Blog Post

Core Infrastructure and Security Blog
6 MIN READ

Automating Continuous Optimization with the Azure Optimization Engine

hspinto's avatar
hspinto
Icon for Microsoft rankMicrosoft
Nov 09, 2020

Hello, dear readers! Here is Hélder Pinto again, writing the last post of a series dedicated to the implementation of automated Continuous Optimization with Azure Advisor recommendations. For a contextualization of the solution here described, please read the introductory post for an overview of the solution, the second post for the details and deployment of the main solution components and also the third post to see how the Azure Optimization Engine generates recommendations and reports on it.

 

Introduction

 

If you didn’t have time to read the full post series about the Azure Optimization Engine, let me quickly recap. The Azure Optimization Engine (AOE) is an extensible solution designed to generate custom optimization recommendations for your Azure environment. See it like a fully customizable Azure Advisor. It leverages Azure Resource Graph, Log Analytics, Automation, and, of course, Azure Advisor itself, to build a rich repository of custom optimization opportunities. The first recommendations use-case covered by AOE was augmenting Azure Advisor Cost recommendations, particularly Virtual Machine right-sizing, with VM metrics and properties all enabling for better informed right-size decisions. Other recommendations can be easily added/augmented with AOE, not only for cost optimization but also for security, high-availability, and other Well Architected Framework pillars.
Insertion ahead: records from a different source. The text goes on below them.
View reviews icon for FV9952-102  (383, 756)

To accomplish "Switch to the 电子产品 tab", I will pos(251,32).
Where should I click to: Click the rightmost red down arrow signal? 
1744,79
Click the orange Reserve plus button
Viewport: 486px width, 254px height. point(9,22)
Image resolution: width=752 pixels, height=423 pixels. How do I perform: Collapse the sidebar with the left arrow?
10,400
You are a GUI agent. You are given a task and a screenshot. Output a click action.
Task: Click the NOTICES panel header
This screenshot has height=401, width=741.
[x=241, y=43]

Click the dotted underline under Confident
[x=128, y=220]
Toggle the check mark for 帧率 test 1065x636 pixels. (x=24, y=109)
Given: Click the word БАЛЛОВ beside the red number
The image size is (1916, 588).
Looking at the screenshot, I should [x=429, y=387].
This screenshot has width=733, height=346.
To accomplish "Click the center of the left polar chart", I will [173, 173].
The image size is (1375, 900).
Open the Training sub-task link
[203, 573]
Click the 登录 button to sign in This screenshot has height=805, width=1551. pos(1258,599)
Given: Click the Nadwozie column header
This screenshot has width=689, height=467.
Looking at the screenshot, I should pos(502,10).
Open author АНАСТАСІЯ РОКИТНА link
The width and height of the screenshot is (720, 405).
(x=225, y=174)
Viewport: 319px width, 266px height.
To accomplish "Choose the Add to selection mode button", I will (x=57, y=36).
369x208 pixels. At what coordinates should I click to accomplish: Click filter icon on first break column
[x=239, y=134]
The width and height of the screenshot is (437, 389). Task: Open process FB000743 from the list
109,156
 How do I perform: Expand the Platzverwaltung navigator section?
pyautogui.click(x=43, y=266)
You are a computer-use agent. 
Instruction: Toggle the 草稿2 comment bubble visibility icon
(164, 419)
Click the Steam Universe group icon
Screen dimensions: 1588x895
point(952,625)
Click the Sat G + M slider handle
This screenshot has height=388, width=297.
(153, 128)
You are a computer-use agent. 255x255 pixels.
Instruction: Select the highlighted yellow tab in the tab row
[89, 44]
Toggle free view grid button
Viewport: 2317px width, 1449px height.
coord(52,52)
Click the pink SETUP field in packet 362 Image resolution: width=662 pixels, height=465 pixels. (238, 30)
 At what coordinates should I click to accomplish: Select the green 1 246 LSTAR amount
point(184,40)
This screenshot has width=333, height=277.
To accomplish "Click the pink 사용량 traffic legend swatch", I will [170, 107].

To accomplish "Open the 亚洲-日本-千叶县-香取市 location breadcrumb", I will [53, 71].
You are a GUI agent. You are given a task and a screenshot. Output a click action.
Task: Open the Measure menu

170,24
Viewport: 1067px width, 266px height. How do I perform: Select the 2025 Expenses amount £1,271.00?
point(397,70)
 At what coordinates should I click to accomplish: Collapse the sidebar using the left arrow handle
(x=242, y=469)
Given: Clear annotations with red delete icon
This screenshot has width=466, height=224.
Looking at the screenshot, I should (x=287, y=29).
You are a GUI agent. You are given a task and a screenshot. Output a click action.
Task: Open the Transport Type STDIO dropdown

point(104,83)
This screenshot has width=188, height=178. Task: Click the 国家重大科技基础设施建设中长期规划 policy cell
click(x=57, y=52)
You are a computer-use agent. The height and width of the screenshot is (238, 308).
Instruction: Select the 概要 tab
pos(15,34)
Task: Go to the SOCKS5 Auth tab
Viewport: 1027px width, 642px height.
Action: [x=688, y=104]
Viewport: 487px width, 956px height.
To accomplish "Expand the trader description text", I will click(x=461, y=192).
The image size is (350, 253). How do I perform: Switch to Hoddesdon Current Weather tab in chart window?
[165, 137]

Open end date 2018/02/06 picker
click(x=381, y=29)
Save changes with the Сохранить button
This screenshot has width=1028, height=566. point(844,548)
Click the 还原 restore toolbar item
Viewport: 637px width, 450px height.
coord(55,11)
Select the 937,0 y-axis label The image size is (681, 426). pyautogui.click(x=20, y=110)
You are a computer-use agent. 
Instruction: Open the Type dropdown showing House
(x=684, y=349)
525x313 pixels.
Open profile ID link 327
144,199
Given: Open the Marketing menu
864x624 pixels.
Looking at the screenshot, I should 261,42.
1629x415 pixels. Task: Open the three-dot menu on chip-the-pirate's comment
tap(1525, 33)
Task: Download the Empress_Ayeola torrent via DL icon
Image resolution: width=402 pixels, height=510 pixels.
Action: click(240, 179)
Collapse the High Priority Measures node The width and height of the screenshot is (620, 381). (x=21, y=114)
In this last post, I will show you how we can use AOE to automate the remediation of optimization opportunities – the ultimate goal of the engine – and how to extend it with new custom recommendations.

 

Do you really want me to automate right-size recommendations?!

 

The customer pain that sparked this series was all about remediating dozens or hundreds of VM right-size recommendations, for which one had trouble in reaching information that could help in making well-informed decisions. An Azure administrator can well spend many hours of investigation and many interactions with other colleagues before deciding to downsize a VM. Many times, it becomes an unfeasible task and Azure inefficiencies can last forever.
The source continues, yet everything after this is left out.